Question: Water flows through a horizontal tube of variable cross-section (figure). The area of cross-section ...

Question

Water flows through a horizontal tube of variable cross-section (figure). The area of cross-section at $x$ and $y$ are $40m{m^2}$ and $20m{m^2}$ ,respectively. If $10cc$ of water enters per second through $x$ , find (i) the speed of water at $x$ , (ii) the speed of water at $y$ and (iii) the pressure difference ${P_x} - {P_y}$ .

Answer 1

Solution

This question is based on the concept of Bernoulli’s theorem which states that an increase in the speed of a fluid always occurs simultaneously with a decrease in static pressure of the fluid or a decrease in the fluid's potential energy.

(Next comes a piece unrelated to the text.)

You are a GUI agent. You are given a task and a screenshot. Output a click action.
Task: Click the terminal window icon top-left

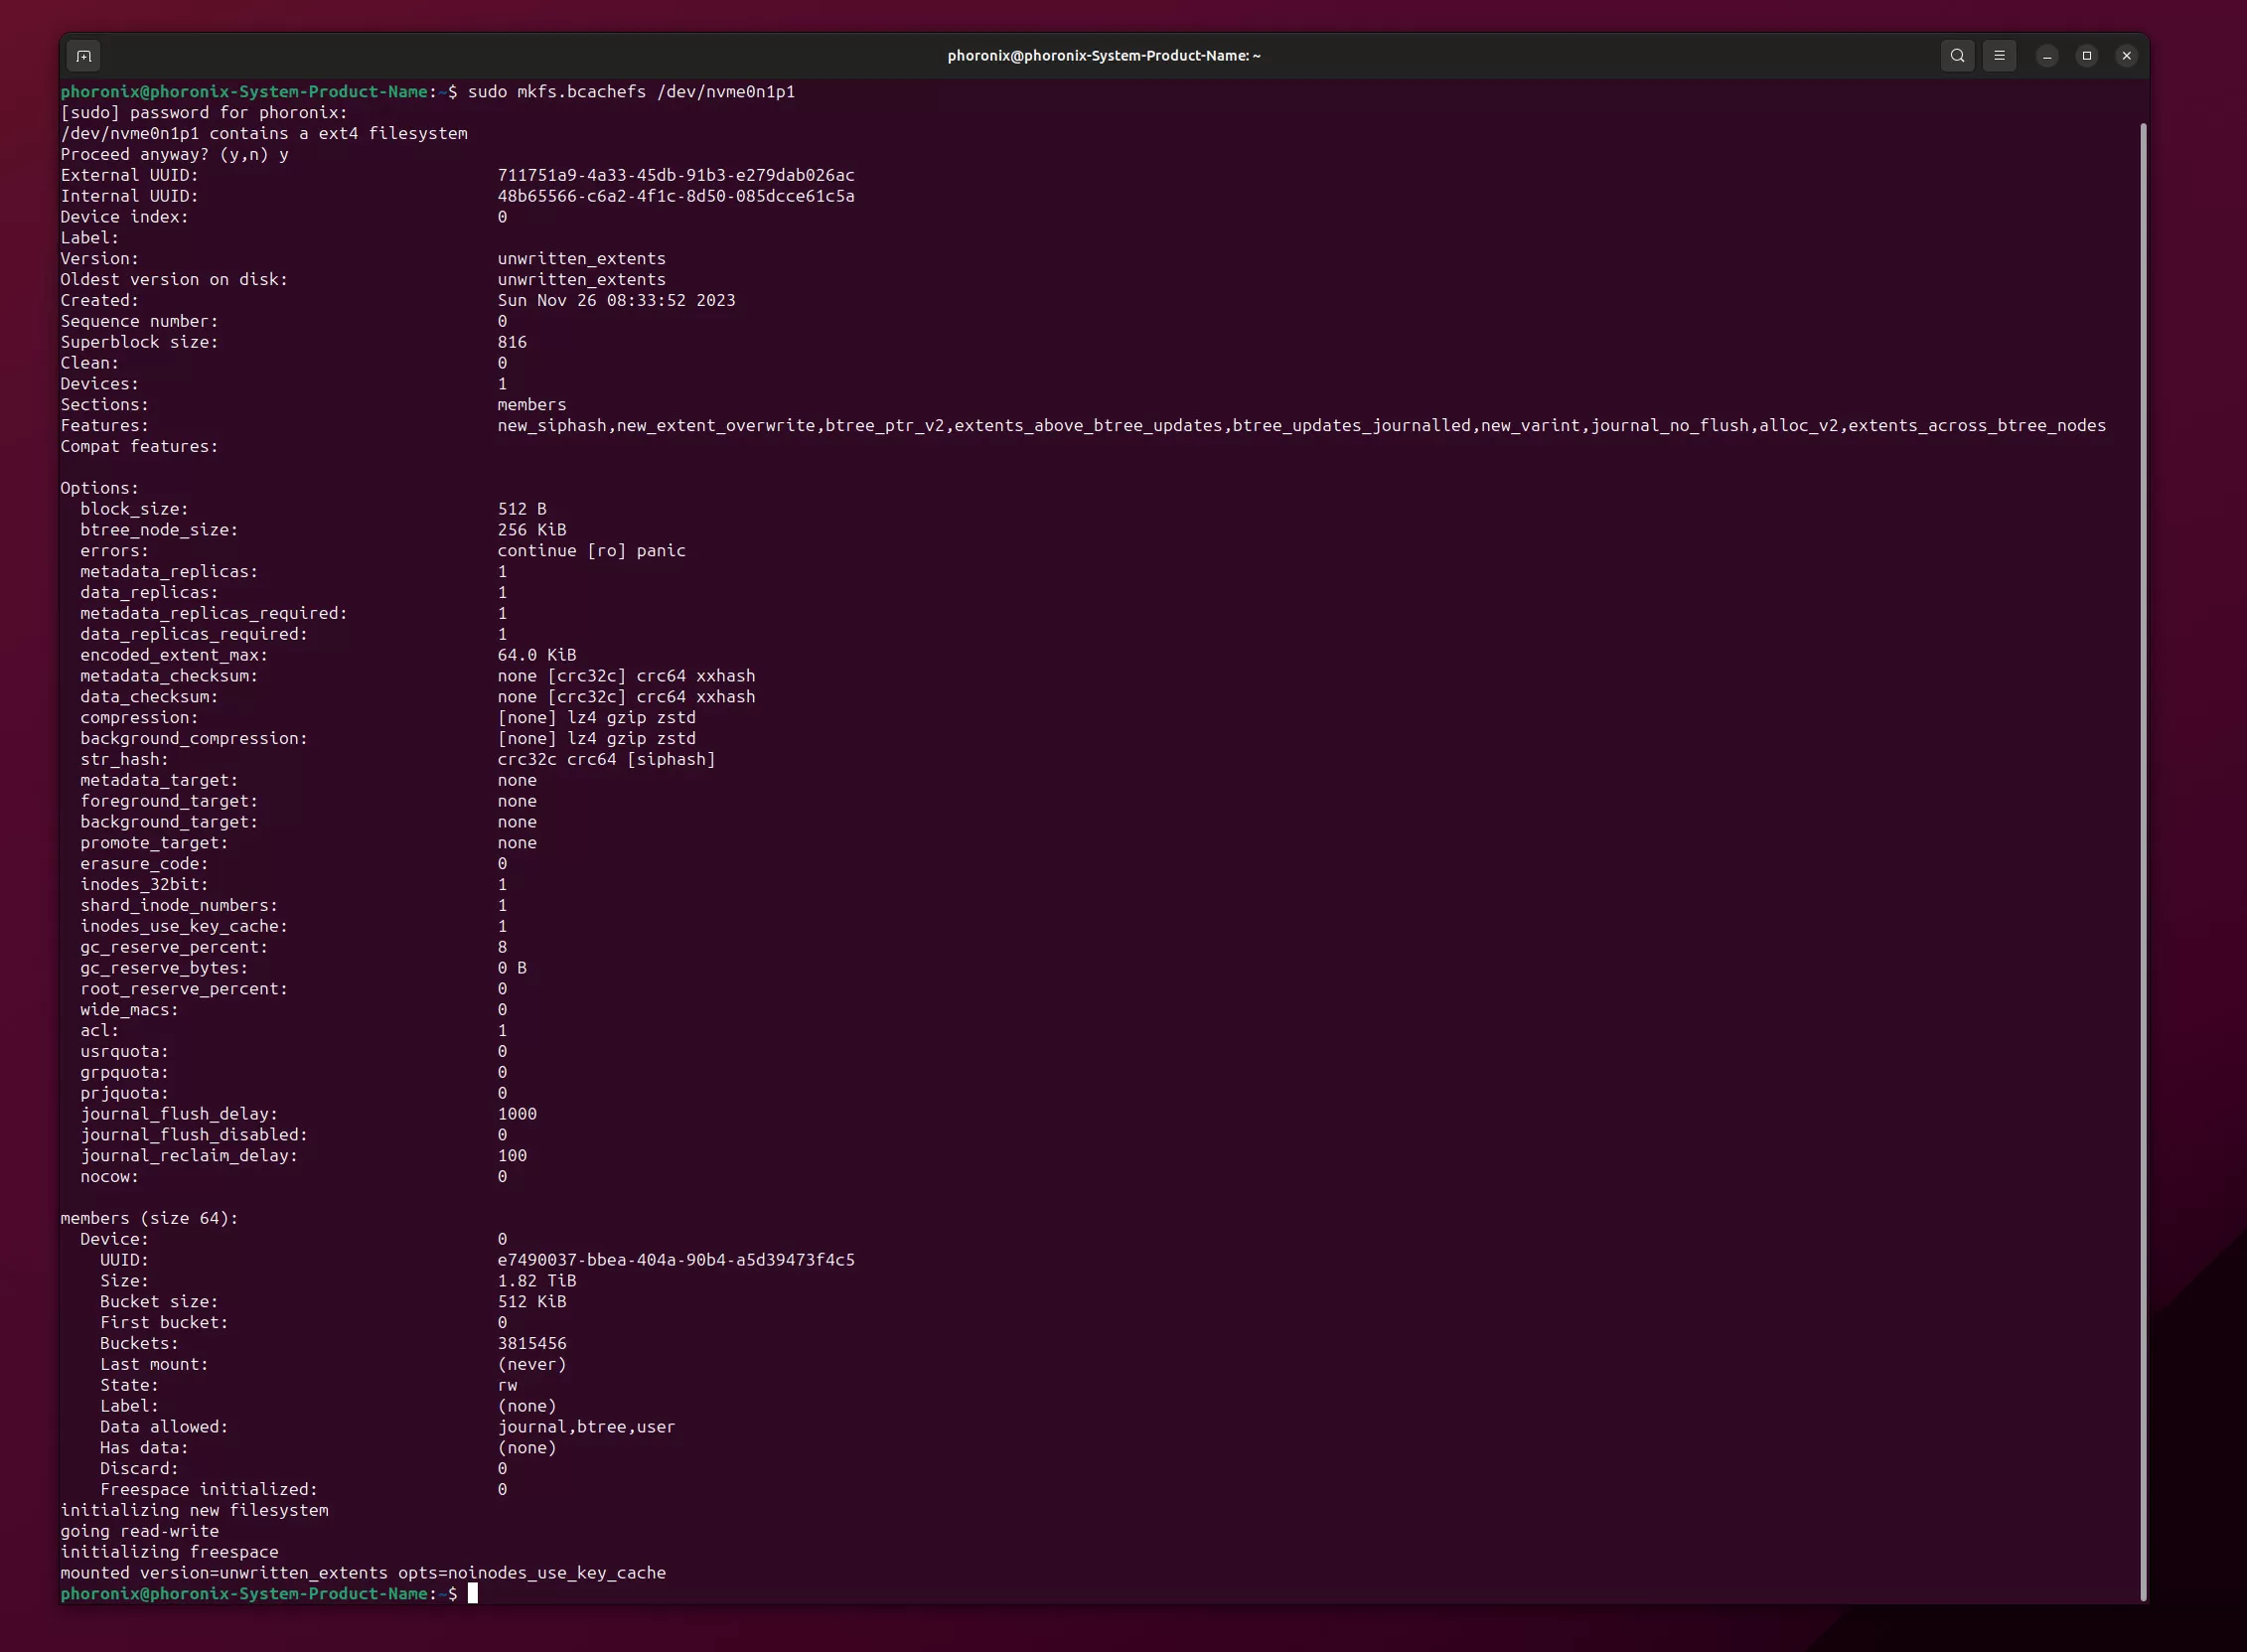[83, 56]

Complete step by step answer:
Given,
The area of cross section at $x$ ,
${a_1} = 40m{m^2}$
On converting it into ${m^2}$ , we get,
${a_1} = 4 \times {10^{ - 5}}{m^2}$
The area of cross section at $y$ ,
${a_2} = 20m{m^2}$
On converting it into ${m^2}$ , we get,
${a_2} = 2 \times {10^{ - 5}}{m^2}$
The rate of flow of volume $= 10cc$
On converting it into $\dfrac{{{m^3}}}{s}$ ,
The rate of flow of volume $= {10^{ - 5}}\dfrac{{{m^3}}}{s}$
(a) We know that the volume rate flow,
$Q = {a_1}{v_1}$
${v_1} = \dfrac{Q}{{{a_1}}}$
${v_1} = \dfrac{{{{10}^{ - 5}}}}{{4 \times {{10}^{ - 5}}}}$
On further solving, we get,
${v_1} = 0.25\dfrac{m}{s}$
So, the speed of water at $x$ is ${v_1} = 0.25\dfrac{m}{s}$ .
(b) We know that the volume rate flow,
$Q = {a_2}{v_2}$
${v_2} = \dfrac{Q}{{{a_2}}}$
${v_2} = \dfrac{{{{10}^{ - 5}}}}{{2 \times {{10}^{ - 5}}}}$
On further solving, we get,
${v_2} = 0.5\dfrac{m}{s}$
So, the speed of water at $y$ is ${v_2} = 0.5\dfrac{m}{s}$ .
(c) According to the Bernoulli’s theorem,
$\dfrac{{{P_x}}}{\rho } + \dfrac{{v_x^2}}{2} = \dfrac{{{P_y}}}{\rho } + \dfrac{{v_y^2}}{2}$
On rearranging the above equation,
$\dfrac{{{P_x}}}{\rho } - \dfrac{{{P_y}}}{\rho } = \dfrac{{v_y^2}}{2} - \dfrac{{v_x^2}}{2}$
${P_x} - {P_y} = \dfrac{\rho }{2}\left( {v_x^2 - v_y^2} \right)$
On putting the required values, we get,
${P_x} - {P_y} = \dfrac{{1000}}{2}\left( {{{0.5}^2} - {{0.25}^2}} \right)$
${P_x} - {P_y} = 500\left( {{{0.5}^2} - {{0.25}^2}} \right)$
On further solving,
${P_x} - {P_y} = 93.8Pa$
So, the pressure difference ${P_x} - {P_y}$ is $93.8Pa$ .

Note: While solving such questions, it is important to note that the rate of flow of water across a section is always equal whether it is a big or a small cross-section. In this question, we have taken the units in the SI system of units, which could also be taken in the CGS system too. The answers will come out the same. If the speed of any fluid increases, this will lead to a decrease in the potential energy of the fluid.